[Stored data entries]
*-*-*

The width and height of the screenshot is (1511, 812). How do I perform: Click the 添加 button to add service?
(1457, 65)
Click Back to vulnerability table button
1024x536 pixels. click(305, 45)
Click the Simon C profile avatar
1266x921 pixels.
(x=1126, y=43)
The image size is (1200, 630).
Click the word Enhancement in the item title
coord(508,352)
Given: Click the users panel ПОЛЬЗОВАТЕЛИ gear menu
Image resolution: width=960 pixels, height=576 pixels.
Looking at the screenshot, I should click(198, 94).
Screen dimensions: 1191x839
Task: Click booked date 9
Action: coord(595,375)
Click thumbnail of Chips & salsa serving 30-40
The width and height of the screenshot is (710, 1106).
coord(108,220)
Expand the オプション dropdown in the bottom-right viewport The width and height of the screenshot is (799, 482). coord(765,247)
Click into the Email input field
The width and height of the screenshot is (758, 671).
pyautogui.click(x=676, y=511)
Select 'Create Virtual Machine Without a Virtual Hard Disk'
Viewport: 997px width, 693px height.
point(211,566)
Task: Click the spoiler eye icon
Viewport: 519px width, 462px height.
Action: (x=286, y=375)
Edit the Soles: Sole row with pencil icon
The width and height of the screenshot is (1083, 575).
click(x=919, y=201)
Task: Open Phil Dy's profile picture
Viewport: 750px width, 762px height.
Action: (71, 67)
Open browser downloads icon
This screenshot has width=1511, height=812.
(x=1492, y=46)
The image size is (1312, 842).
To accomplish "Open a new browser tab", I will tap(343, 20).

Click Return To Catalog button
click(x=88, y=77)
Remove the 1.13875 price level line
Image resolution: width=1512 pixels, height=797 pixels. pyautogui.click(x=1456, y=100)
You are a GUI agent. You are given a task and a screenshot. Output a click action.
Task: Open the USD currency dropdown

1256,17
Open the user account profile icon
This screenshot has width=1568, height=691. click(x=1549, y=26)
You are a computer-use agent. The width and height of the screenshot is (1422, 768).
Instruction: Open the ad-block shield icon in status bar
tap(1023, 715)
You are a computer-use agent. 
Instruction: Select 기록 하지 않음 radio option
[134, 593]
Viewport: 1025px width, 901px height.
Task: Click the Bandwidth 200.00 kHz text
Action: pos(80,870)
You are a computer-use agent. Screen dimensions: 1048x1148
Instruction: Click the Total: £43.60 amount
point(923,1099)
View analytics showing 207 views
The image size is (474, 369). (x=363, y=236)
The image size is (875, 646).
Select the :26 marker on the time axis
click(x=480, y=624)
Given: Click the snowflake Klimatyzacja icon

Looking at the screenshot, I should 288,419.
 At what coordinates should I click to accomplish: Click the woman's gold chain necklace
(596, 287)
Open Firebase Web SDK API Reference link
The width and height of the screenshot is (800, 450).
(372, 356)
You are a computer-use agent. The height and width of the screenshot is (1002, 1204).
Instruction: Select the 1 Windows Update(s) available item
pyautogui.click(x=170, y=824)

*-*-*

## WHAT THIS TASK INVOLVES
Exactly and exclusively, repeat the lines from the line that contains "You are a GUI" through the end of the records, both ends included.

## ANSWER SECTION
You are a GUI agent. You are given a task and a screenshot. Output a click action.
Task: Open the USD currency dropdown

1256,17
Open the user account profile icon
This screenshot has width=1568, height=691. click(x=1549, y=26)
You are a computer-use agent. The width and height of the screenshot is (1422, 768).
Instruction: Open the ad-block shield icon in status bar
tap(1023, 715)
You are a computer-use agent. 
Instruction: Select 기록 하지 않음 radio option
[134, 593]
Viewport: 1025px width, 901px height.
Task: Click the Bandwidth 200.00 kHz text
Action: pos(80,870)
You are a computer-use agent. Screen dimensions: 1048x1148
Instruction: Click the Total: £43.60 amount
point(923,1099)
View analytics showing 207 views
The image size is (474, 369). (x=363, y=236)
The image size is (875, 646).
Select the :26 marker on the time axis
click(x=480, y=624)
Given: Click the snowflake Klimatyzacja icon

Looking at the screenshot, I should 288,419.
 At what coordinates should I click to accomplish: Click the woman's gold chain necklace
(596, 287)
Open Firebase Web SDK API Reference link
The width and height of the screenshot is (800, 450).
(372, 356)
You are a computer-use agent. The height and width of the screenshot is (1002, 1204).
Instruction: Select the 1 Windows Update(s) available item
pyautogui.click(x=170, y=824)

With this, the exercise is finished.